抵抗する俺に対して、少女は力任せに押し込んでくる。
肌が雪のように白い彼女の顔は真っ赤になっていた。
「あげるって言ってるでしょ! 素直にもらいなさいよ!」
ぐいっと押される。
「いやだ! 絶対その色はやばい。毒薬じゃねーのか?」
ぐいっと押し返す。
「はあ? 何言ってんの? 回復薬よ回復薬。どこのゲームがチュートリアルクリアの報酬で毒薬渡してくるのよ!」
ぐいっと押し返される。
「この糞ゲームならありえるだろ!」
ぐいっと押し返す。
そうして譲り合いのような時が何度か繰り返され、その悪循環を止めたのは俺ではなく少女だった。
「じゃあ、こうしましょう。
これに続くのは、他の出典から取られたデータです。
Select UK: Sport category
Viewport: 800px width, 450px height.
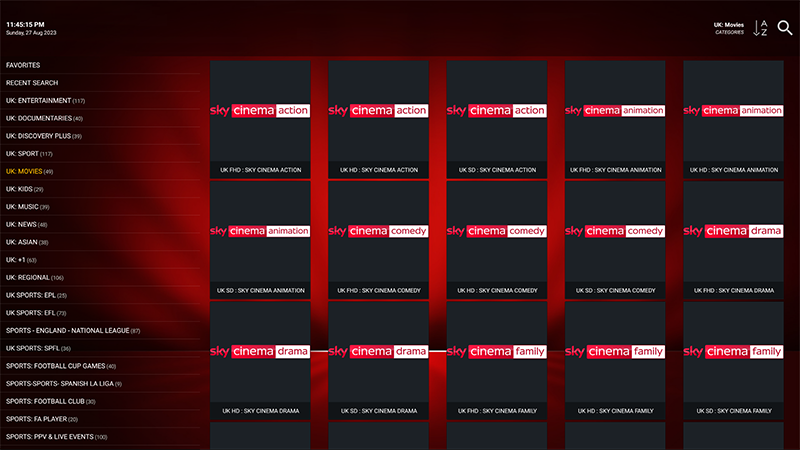click(x=30, y=154)
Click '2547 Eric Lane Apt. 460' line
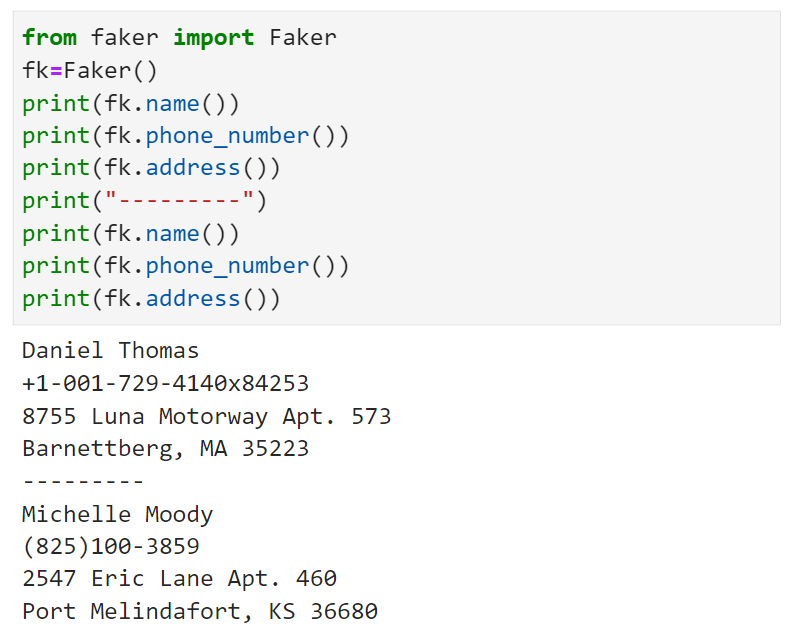The image size is (796, 632). click(x=179, y=579)
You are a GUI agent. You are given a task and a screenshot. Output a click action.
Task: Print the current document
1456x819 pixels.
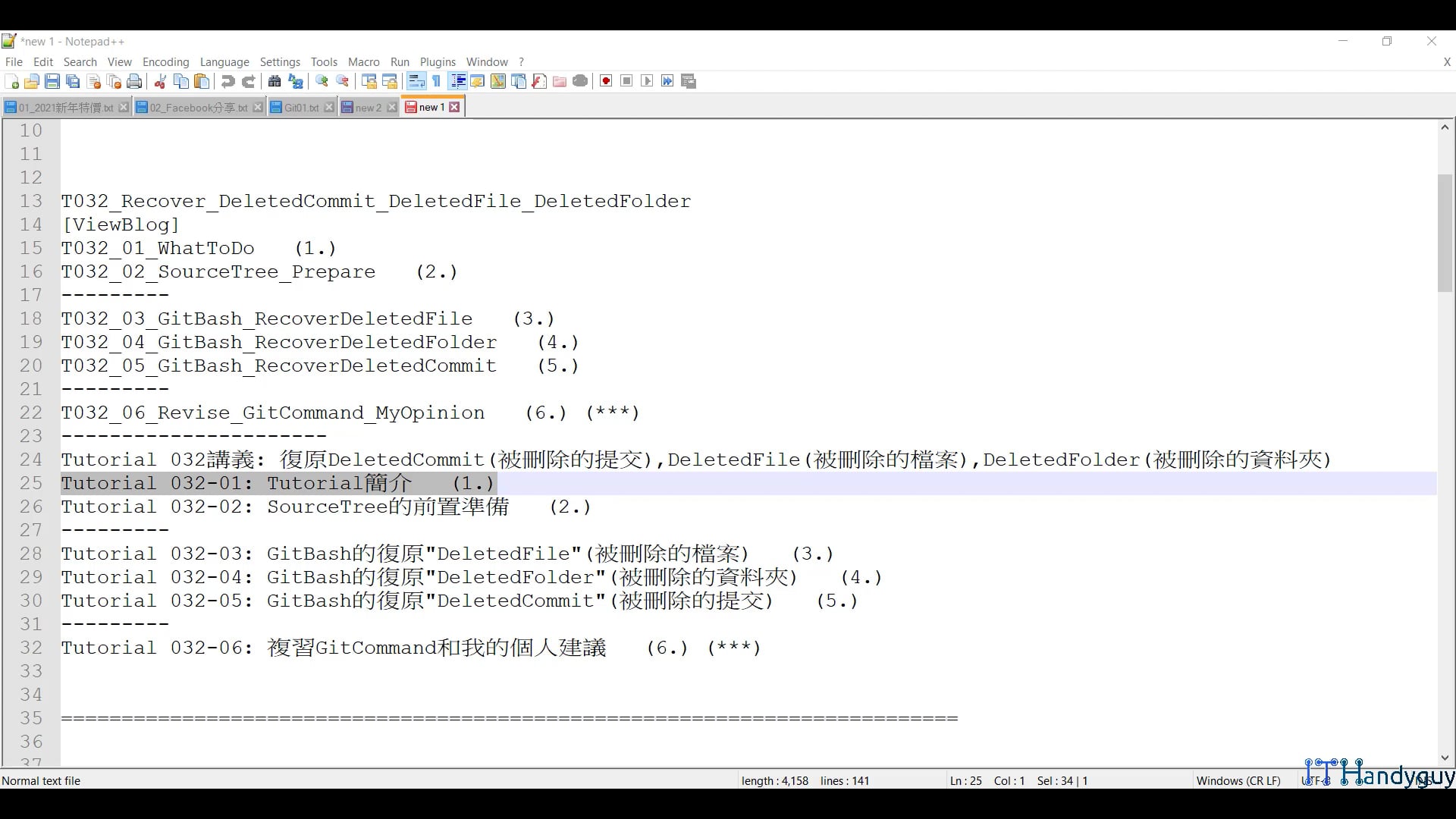click(x=133, y=81)
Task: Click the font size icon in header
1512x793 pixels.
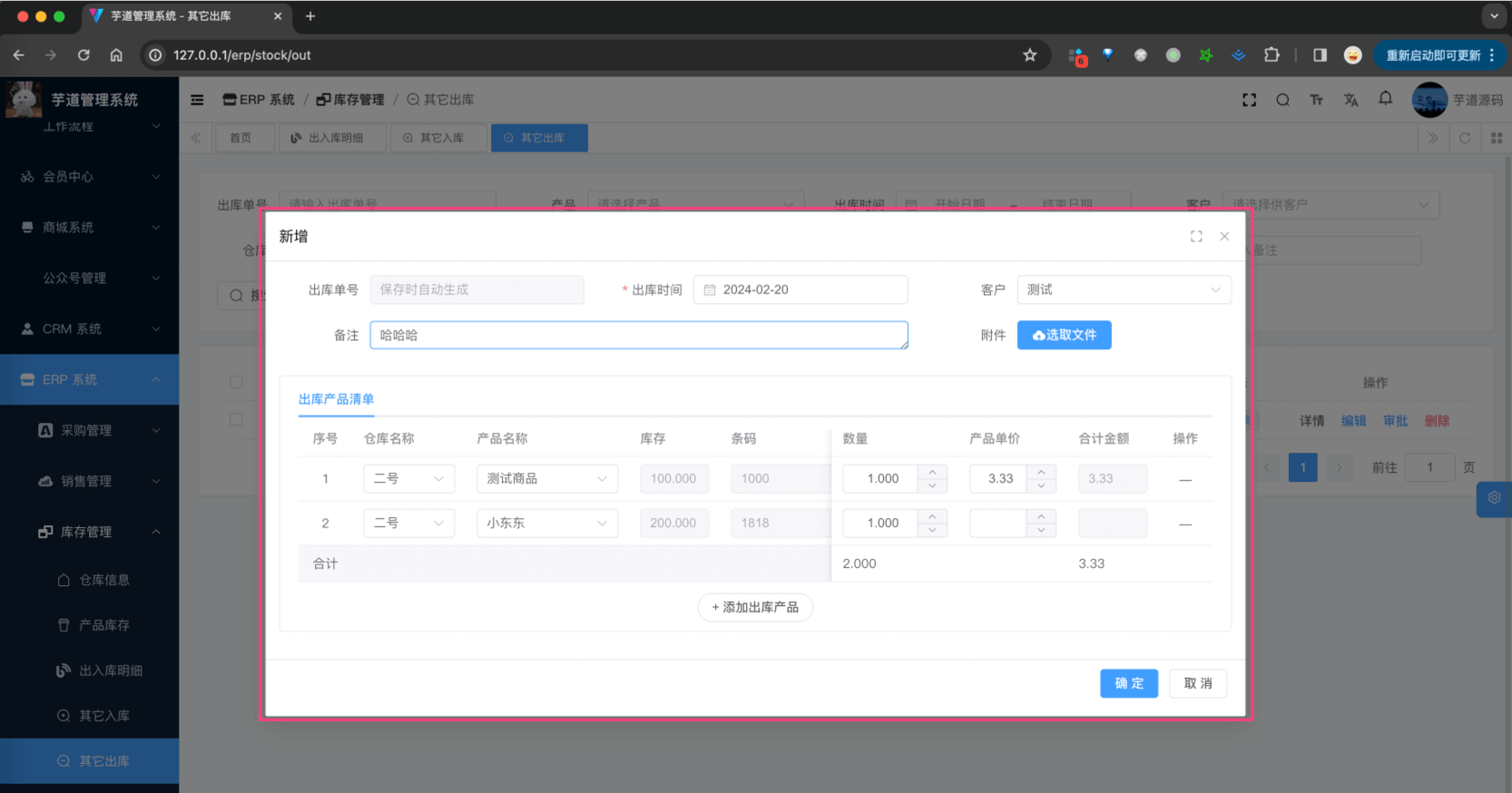Action: (1316, 100)
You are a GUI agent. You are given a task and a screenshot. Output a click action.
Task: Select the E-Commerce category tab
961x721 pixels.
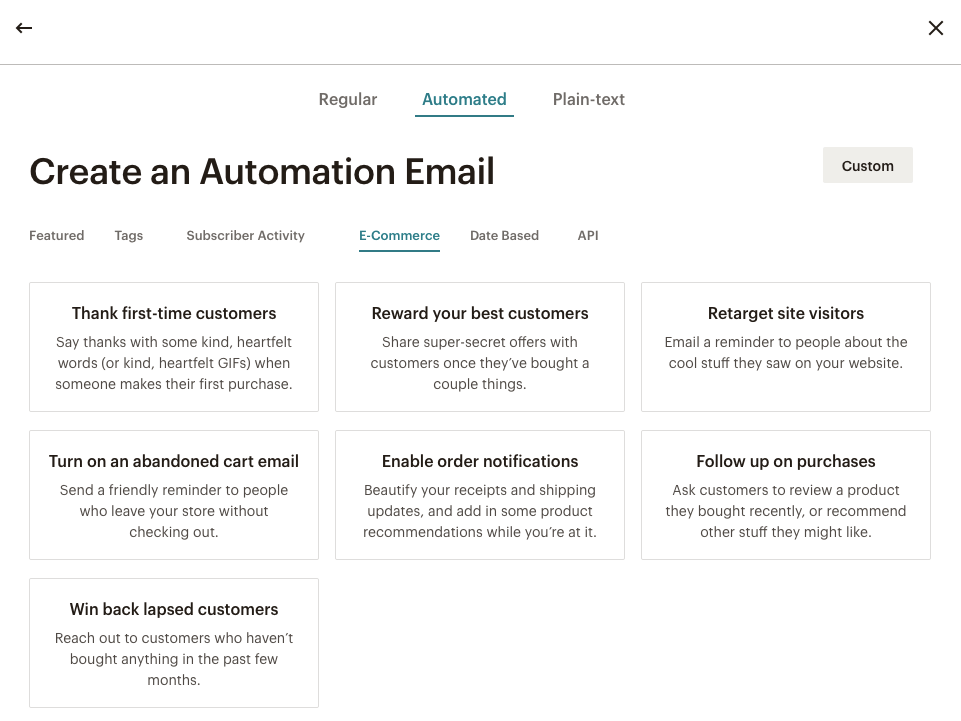pos(399,236)
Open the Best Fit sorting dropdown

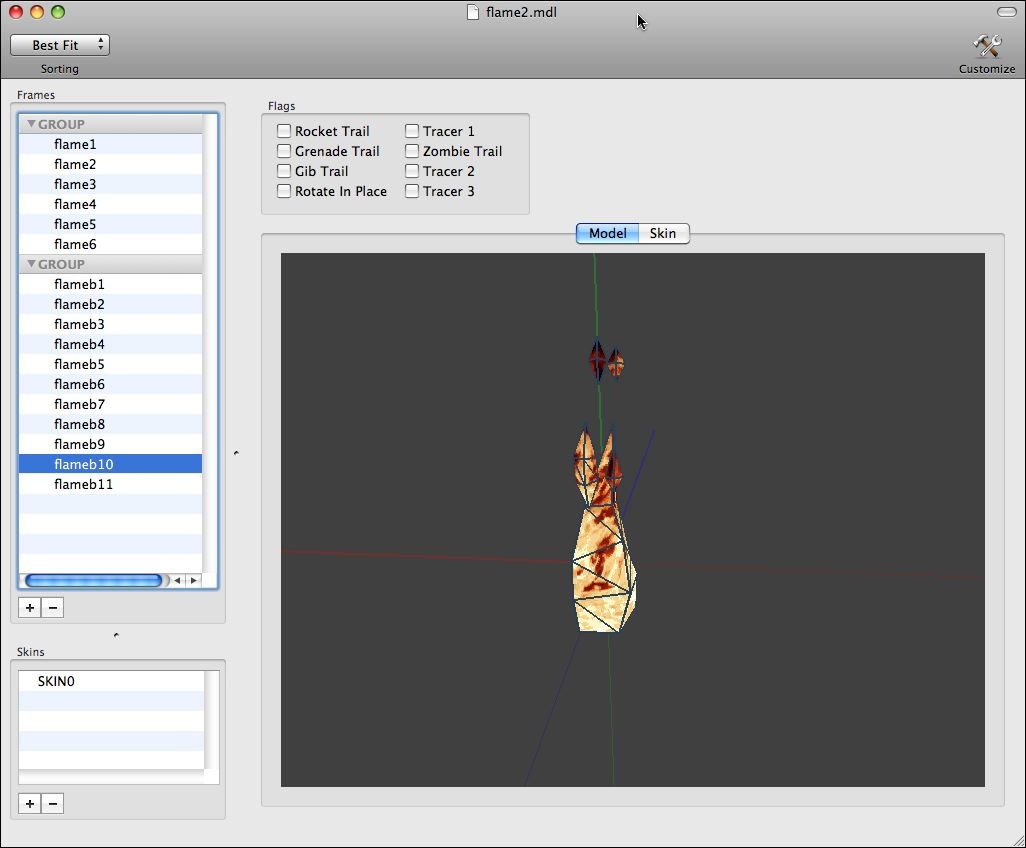[60, 45]
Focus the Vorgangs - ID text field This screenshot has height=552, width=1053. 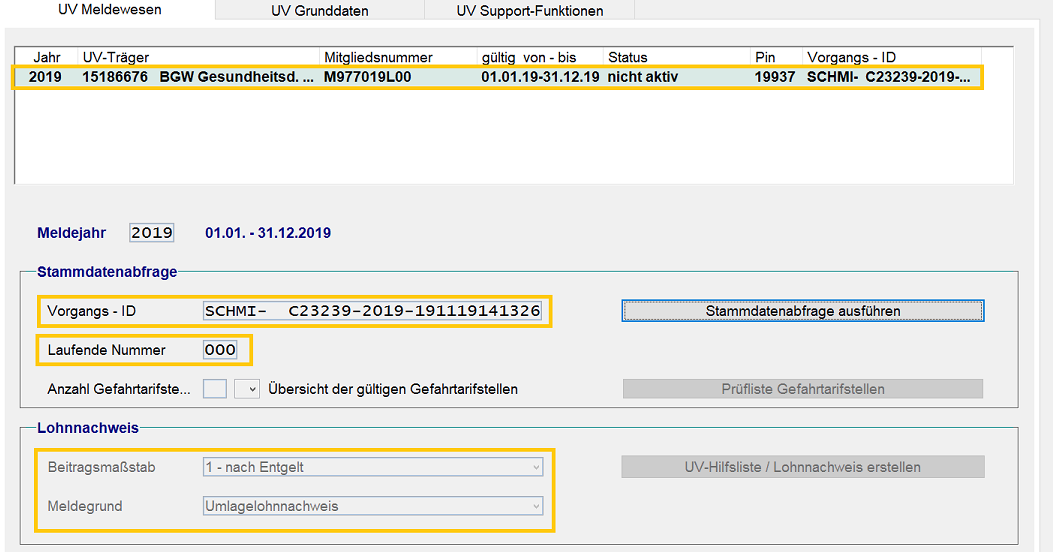click(372, 311)
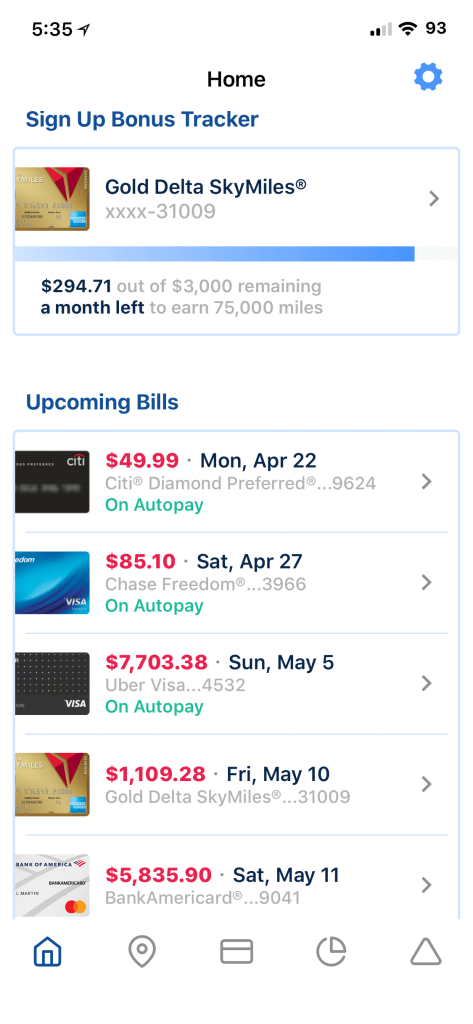Tap the Uber Visa card image
Screen dimensions: 473x1024
point(52,683)
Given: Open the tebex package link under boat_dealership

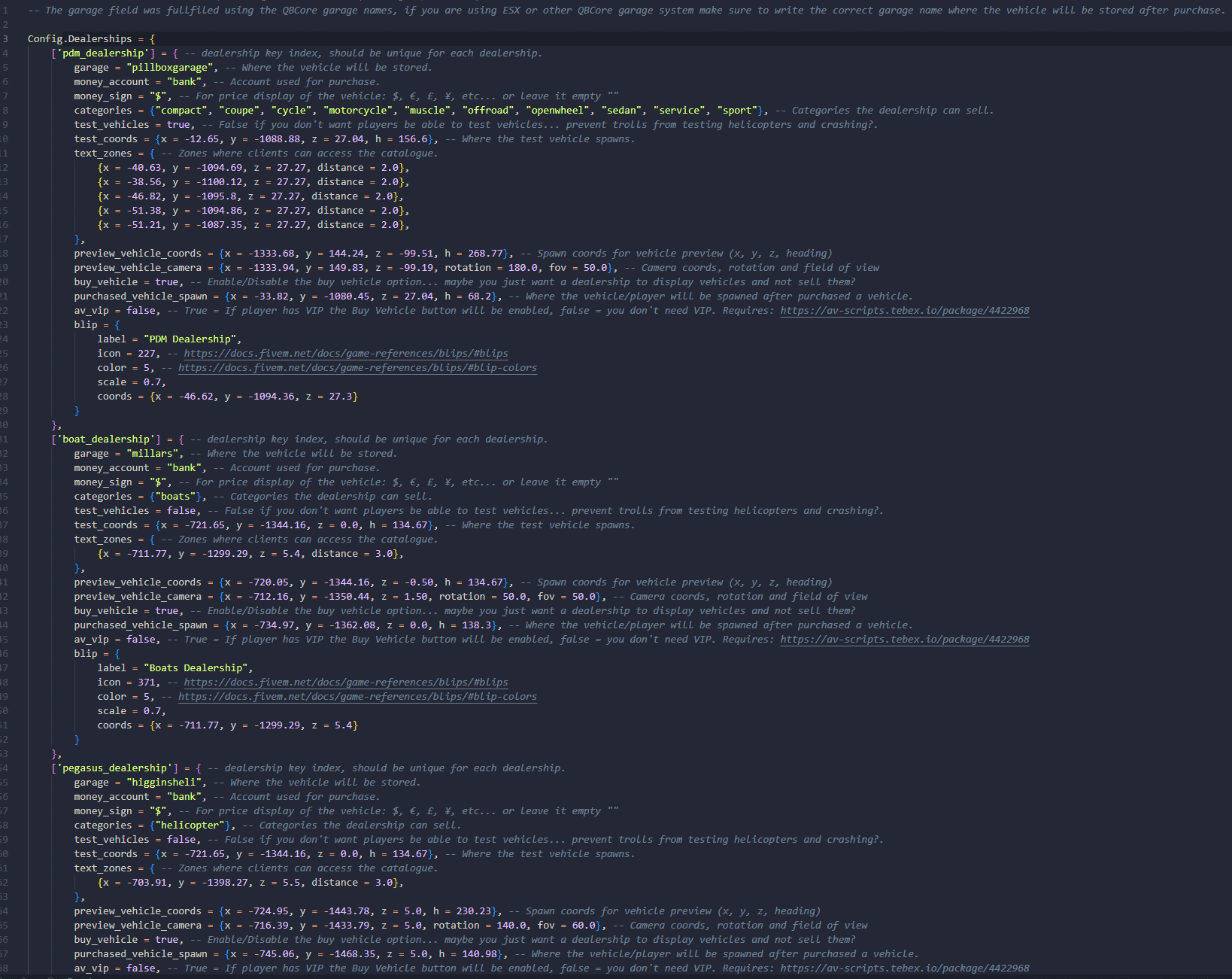Looking at the screenshot, I should pyautogui.click(x=905, y=640).
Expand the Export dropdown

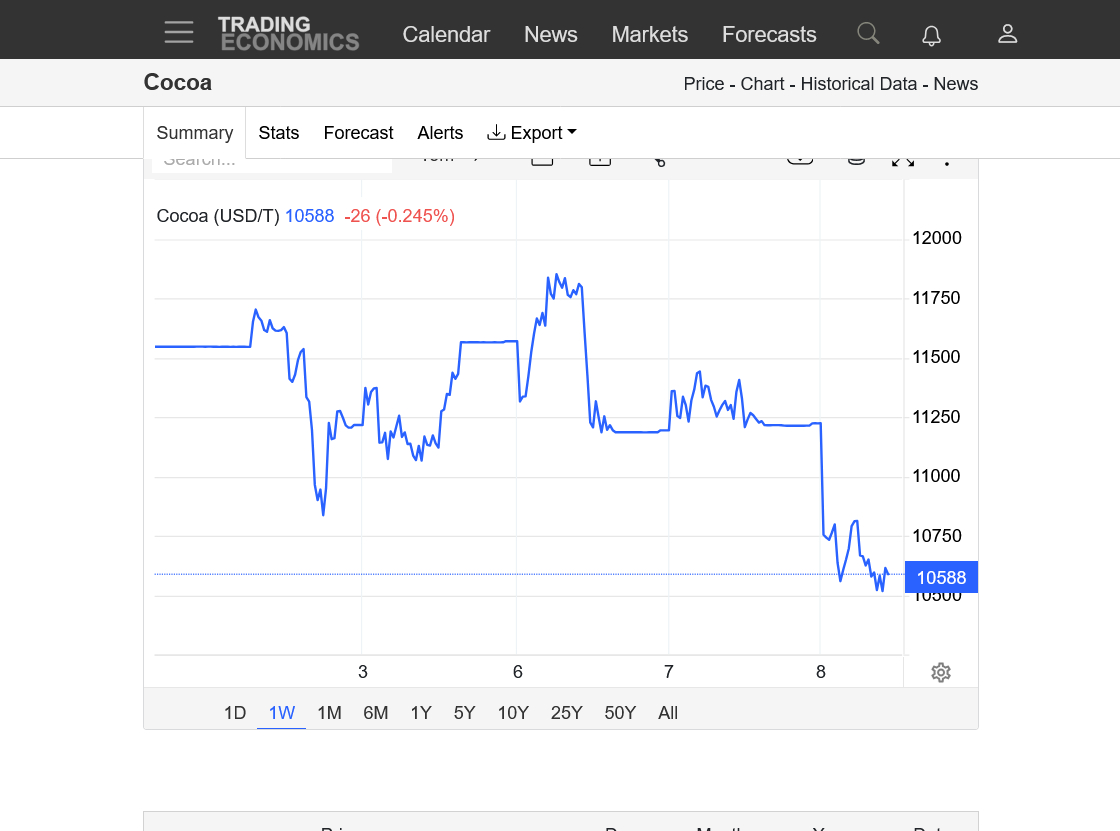point(532,133)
二人で分け合って飲む。これならいいでしょう?」
「まあ、それなら構わんが」
なぜかもう一度押し返される。
「じゃあお先にどうぞ」
「いやいや、俺は紳士なのでね。ここはレディーファーストってことで」
押し返す。
「なにが紳士よ。最低ね。世界中の女性の敵ね」
おいおい、まさか俺は世界中の女子を敵に回したというのか?
それだけは勘弁してほしい。
「いいぜ、だがな。俺が先に飲むとお前は俺と間接キスすることになるぜ? いいのか?」
よし! 我ながらナイスな作戦。
これならきっとこいつもあきらめるはずだ。
「仕方ないわね、それくらいのことで了承してくれるのなら構わないわ」
別にどうでもいいわ、と言わんばかりの顔で少女は俺に言い放った。
驚いたのは俺のほうで、立場が逆転してしまった。
「な、お前いいのかよ!」
「別に」
「いいのか……」
どうして動揺しないんだよ。
ゲーム内だから……なのか?
「あなたが言い出したのだから、先に飲むのはあなたよ」
少女は回復薬? の瓶のふたを開けると、俺の鼻にあたるくらいの距離まで突き出してきた。
「はい、これでもう飲めるわ」
なんだろうこの屈辱は。
勝負に負けた後の罰ゲームのようだ。
「ああもう! わかったよ!」
少女の手から回復薬? を奪い去る。
奪い取った瞬間、軽やかなBGMとともにとある文字が目の前に表示された。
回復薬? を手に入れた!
「うるせえよ!」
ゲーム内のシステムに俺はきれた。
「なにを興奮しているの、はやくグイッと飲んでしまいなさいよ」
昭和のサラリーマンがしてそうな「今日一杯どう?」みたいなジェスチャーをしながら少女は俺に催促してきた。
もちろん、その行動も俺の燃えだした怒りの炎を強くする。